__The problem__.
Where the line with "Contact Us (715, 807)" appears below, start writing out lines exactly, and finish with the line with "Vorhaben 2 (Ultranet) (165, 562)", which is included; write out nothing else.

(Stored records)

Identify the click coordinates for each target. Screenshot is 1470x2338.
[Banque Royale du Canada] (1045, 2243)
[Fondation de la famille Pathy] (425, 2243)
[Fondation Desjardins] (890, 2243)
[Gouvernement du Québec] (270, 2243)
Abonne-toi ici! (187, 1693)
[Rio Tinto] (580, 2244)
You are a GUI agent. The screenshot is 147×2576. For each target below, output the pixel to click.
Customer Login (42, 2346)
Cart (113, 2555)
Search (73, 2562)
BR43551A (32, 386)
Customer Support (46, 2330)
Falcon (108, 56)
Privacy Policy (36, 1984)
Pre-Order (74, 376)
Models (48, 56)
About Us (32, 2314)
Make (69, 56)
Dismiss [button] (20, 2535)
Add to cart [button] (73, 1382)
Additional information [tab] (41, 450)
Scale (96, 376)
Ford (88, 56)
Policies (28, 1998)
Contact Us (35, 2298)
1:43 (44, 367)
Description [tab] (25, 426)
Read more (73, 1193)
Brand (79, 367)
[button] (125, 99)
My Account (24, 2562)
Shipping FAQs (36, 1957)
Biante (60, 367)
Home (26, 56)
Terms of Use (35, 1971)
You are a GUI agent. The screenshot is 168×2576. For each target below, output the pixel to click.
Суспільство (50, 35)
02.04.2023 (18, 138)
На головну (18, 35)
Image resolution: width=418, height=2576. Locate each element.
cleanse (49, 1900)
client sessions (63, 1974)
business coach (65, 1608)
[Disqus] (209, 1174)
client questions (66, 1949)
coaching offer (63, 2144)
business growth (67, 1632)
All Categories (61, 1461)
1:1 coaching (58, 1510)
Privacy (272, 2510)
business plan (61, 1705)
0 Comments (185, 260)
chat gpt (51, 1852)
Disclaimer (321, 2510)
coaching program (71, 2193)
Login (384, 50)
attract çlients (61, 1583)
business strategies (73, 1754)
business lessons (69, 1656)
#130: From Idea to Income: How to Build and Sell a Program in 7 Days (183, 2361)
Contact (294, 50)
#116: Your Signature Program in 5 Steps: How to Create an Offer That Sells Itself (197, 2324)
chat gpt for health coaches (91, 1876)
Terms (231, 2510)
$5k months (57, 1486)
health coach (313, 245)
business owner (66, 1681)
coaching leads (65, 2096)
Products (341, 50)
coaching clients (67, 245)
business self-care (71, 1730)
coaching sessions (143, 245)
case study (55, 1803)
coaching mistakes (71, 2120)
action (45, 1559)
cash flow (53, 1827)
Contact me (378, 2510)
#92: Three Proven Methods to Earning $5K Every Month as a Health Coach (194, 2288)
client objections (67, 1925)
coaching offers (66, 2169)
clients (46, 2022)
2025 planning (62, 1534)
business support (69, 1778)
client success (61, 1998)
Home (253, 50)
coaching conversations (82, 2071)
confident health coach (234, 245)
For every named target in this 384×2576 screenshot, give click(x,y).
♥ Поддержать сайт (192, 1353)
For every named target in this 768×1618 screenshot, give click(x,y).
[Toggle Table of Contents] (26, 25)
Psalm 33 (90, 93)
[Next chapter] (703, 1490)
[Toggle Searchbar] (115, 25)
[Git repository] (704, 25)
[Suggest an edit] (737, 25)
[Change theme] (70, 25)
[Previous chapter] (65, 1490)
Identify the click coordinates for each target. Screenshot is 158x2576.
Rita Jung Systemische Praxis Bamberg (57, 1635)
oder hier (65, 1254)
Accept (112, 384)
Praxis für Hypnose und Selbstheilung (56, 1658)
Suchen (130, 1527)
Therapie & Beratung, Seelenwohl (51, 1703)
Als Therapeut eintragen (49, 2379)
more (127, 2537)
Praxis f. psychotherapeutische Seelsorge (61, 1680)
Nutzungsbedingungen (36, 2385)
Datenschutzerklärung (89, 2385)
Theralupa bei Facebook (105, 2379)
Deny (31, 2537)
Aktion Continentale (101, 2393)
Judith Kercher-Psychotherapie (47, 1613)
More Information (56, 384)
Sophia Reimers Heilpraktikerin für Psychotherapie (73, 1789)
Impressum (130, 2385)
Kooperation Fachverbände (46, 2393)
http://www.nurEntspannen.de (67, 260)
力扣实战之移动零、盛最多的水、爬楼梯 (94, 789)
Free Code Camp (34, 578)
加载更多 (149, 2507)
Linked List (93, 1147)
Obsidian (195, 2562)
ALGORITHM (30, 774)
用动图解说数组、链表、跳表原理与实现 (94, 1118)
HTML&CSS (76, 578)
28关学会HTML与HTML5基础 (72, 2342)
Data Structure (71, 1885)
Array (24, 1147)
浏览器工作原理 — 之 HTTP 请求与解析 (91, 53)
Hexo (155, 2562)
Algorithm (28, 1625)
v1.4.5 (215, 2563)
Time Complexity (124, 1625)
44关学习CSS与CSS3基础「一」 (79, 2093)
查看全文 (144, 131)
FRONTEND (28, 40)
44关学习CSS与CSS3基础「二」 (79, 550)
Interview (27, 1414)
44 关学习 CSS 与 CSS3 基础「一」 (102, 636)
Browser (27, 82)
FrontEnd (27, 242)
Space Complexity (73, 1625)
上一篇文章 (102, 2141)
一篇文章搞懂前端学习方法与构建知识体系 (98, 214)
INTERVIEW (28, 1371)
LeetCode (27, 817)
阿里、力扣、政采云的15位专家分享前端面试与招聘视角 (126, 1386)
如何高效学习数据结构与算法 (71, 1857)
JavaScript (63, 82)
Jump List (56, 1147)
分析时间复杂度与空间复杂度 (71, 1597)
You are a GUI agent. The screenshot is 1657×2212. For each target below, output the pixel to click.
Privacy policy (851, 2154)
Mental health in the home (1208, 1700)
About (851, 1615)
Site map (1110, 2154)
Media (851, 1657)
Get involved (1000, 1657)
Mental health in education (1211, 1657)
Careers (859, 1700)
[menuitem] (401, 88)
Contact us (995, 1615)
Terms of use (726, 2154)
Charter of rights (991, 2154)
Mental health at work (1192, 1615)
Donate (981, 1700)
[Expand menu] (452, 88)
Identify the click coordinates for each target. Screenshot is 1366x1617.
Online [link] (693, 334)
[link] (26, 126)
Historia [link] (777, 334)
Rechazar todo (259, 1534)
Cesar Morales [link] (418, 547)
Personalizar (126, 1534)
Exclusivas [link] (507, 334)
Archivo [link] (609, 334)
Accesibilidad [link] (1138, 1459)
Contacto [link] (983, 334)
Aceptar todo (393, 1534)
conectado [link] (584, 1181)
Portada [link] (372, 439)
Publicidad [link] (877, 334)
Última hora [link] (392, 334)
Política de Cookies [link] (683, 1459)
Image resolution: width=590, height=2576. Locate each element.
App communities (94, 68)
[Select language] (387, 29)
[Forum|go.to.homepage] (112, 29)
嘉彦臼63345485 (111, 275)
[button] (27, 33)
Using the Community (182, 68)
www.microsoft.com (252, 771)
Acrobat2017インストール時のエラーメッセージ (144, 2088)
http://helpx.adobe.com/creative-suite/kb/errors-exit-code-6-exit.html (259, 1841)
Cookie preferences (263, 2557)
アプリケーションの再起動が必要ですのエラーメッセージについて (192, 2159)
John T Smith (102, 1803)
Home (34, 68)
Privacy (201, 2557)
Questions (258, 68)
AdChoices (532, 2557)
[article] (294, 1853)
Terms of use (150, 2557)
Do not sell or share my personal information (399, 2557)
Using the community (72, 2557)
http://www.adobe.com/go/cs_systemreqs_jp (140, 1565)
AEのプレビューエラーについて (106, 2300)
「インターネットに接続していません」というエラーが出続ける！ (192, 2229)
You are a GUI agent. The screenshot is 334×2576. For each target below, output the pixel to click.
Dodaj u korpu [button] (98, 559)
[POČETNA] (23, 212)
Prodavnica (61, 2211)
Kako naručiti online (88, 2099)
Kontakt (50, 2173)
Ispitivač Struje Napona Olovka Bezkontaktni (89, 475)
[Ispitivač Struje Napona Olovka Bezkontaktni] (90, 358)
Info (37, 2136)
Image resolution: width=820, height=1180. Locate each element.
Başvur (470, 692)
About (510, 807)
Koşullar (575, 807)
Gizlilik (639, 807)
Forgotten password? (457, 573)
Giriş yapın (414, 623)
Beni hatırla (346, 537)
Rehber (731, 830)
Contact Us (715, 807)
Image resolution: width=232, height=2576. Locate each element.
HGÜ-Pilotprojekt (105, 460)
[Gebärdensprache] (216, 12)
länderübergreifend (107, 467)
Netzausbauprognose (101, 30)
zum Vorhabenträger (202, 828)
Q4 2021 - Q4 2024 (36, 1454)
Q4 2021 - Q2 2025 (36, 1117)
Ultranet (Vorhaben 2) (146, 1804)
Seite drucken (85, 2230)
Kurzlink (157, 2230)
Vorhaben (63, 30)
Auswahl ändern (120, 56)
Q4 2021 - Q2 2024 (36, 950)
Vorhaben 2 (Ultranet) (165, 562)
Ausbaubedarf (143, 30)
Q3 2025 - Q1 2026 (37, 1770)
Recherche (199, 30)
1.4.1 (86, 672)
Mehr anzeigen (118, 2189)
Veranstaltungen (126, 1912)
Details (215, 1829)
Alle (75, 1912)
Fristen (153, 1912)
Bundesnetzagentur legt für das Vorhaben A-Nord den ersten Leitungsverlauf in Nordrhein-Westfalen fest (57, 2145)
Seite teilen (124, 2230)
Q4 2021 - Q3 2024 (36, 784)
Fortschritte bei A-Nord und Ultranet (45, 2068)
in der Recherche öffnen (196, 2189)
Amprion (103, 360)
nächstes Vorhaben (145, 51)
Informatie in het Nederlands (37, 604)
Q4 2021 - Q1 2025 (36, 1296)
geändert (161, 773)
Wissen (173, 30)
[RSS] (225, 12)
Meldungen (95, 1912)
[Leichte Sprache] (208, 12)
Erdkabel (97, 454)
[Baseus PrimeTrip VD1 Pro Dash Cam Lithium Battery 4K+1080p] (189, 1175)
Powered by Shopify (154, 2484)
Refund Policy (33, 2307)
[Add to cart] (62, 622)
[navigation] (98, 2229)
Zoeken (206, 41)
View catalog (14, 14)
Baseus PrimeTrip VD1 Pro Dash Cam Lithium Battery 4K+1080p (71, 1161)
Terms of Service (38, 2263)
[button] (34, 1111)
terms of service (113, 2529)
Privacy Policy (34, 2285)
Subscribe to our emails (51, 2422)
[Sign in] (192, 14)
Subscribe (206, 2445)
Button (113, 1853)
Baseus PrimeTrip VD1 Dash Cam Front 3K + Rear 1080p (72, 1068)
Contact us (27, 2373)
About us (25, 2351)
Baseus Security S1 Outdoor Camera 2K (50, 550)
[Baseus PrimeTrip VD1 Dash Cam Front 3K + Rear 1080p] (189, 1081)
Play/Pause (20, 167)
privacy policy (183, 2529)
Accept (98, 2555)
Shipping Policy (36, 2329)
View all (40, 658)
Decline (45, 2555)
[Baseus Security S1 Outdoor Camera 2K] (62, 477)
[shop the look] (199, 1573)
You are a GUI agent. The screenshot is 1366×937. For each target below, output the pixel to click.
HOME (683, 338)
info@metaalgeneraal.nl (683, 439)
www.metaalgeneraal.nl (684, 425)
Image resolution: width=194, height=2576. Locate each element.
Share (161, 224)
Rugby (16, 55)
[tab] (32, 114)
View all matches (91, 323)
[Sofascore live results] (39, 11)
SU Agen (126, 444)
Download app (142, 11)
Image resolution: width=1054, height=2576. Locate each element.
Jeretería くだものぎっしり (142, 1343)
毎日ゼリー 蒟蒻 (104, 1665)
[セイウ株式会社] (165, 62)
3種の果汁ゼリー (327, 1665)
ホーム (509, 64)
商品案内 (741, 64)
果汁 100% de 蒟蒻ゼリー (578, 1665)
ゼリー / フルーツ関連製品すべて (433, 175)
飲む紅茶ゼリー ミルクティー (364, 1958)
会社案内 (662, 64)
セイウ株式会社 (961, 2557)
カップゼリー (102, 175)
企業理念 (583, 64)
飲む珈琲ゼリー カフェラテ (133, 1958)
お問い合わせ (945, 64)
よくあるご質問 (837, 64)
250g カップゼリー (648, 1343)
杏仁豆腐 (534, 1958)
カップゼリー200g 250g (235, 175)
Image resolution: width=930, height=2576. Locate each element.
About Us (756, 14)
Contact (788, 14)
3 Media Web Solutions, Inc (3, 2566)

__The completed task__.
Contact Us (715, 807)
Image resolution: width=232, height=2576. Locate each element.
HGÜ-Pilotprojekt (105, 460)
[Gebärdensprache] (216, 12)
länderübergreifend (107, 467)
Netzausbauprognose (101, 30)
zum Vorhabenträger (202, 828)
Q4 2021 - Q4 2024 (36, 1454)
Q4 2021 - Q2 2025 (36, 1117)
Ultranet (Vorhaben 2) (146, 1804)
Seite drucken (85, 2230)
Kurzlink (157, 2230)
Vorhaben (63, 30)
Auswahl ändern (120, 56)
Q4 2021 - Q2 2024 (36, 950)
Vorhaben 2 (Ultranet) (165, 562)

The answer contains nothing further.